Paul Fisher

Personal information
- Full name: Paul Bernard Fisher
- Born: 19 December 1954 (age 71) Edmonton, Middlesex, England
- Batting: Right-handed
- Role: Wicket-keeper

Domestic team information
- 1974–1978: Oxford University
- 1975–1978: Combined Universities
- 1979: Middlesex
- 1980–1981: Worcestershire
- FC debut: 24 April 1974 Oxford Univ. v Leics
- Last FC: 25 July 1981 Worcestershire v Australians
- LA debut: 17 May 1975 Combined Unis v Warks
- Last LA: 31 August 1980 Worcestershire v Kent

Career statistics
| Competition | First-class | List A |
| Matches | 57 | 12 |
| Runs scored | 654 | 38 |
| Batting average | 9.21 | 6.33 |
| 100s/50s | 0/0 | 0/0 |
| Top score | 42 | 14* |
| Catches/stumpings | 92/12 | 9/2 |
- Source: Cricinfo, 11 January 2026

= Paul Fisher (cricketer, born 1954) =

English cricketer and teacher (born 1954)

Paul Bernard Fisher (born 19 December 1954) is an English educationalist, who was headmaster of Loughborough Grammar School between 1998 and 2016. He played first-class cricket for Middlesex, Worcestershire and Oxford University from 1974 to 1981. As a cricketer, he was a specialist wicket-keeper, with a batting average in single figures in both forms of the game.

Fisher was born in Edmonton, Middlesex, and was educated at St Ignatius' College and Christ Church, Oxford, where he read Literae Humaniores.

In August 1973, aged 18, he kept wicket for Middlesex Young Cricketers against Buckinghamshire Young Amateurs at Hoovers Sports Ground, Wembley; the Middlesex side also included a 16-year-old Mike Gatting. Early the following year, Fisher made his first-class debut, for Oxford against Leicestershire at The University Parks, taking a catch to dismiss opposition keeper Roger Tolchard and scoring 14 and 15. He played six further games for Oxford that season, ending 1974 with 13 catches. He also played for Essex Second XI.
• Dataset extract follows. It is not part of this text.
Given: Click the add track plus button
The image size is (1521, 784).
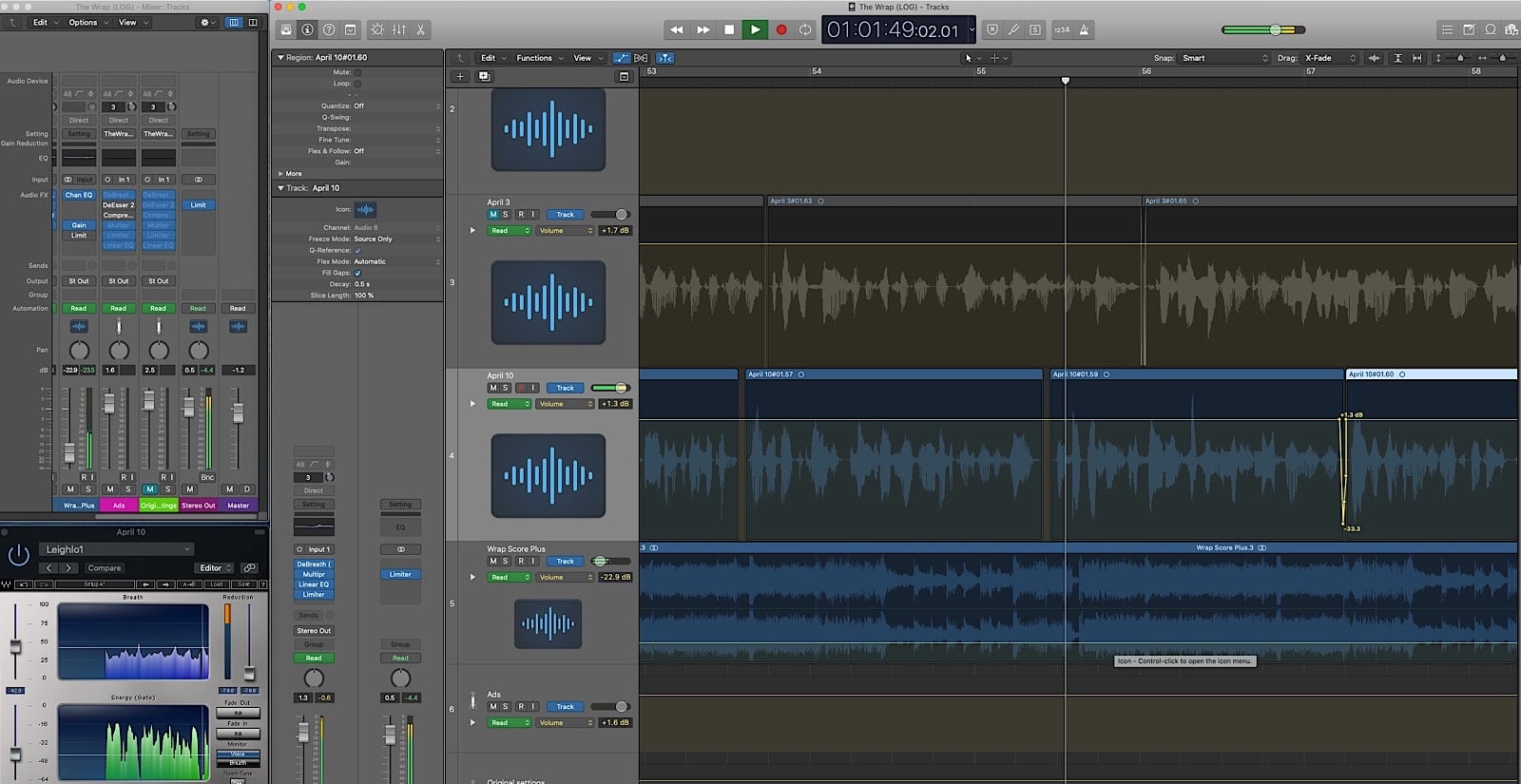Looking at the screenshot, I should 460,76.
In 1975, Fisher continued to play for Oxford, hitting his highest score of 42 against Warwickshire in June. Fisher played in the University Matches of 1975 1976, 1977 and 1978, finishing on the winning side in 1976 (all the other matches were drawn).

Fisher made his List A debut for the Combined Universities) in 1975 away against Warwickshire; he played eight further List A matches for the Combined Unis, who never made it out of the group stages. Fisher made his debut in county cricket in August 1979, playing for Middlesex against Worcestershire at Lord's; he would only play two further matches for Middlesex; a first-class match against Nottinghamshire at Trent Bridge and a List A match against Hampshire at Dean Park

For the 1980 season, he moved to Worcestershire, where he remained the following year as well, but never managed to hold down a regular spot as keeper in the face of strong competition from David Humphries. He made his county debut for Worcestershire on 6 August 1980 against Gloucestershire, taking 5 catches in Glouc's first innings. He made three List A appearances for Worcestershire in 1980. The last game of his career was for Worcestershire against the Australians at Worcester in late August 1981; Fisher bowed out quietly with just one dismissal, that of Australian captain Kim Hughes.

Fisher worked as a teacher at Marlborough College and Prior Park College before becoming headmaster of Mount St Mary's College and from 1998 to 2016 Loughborough Grammar School.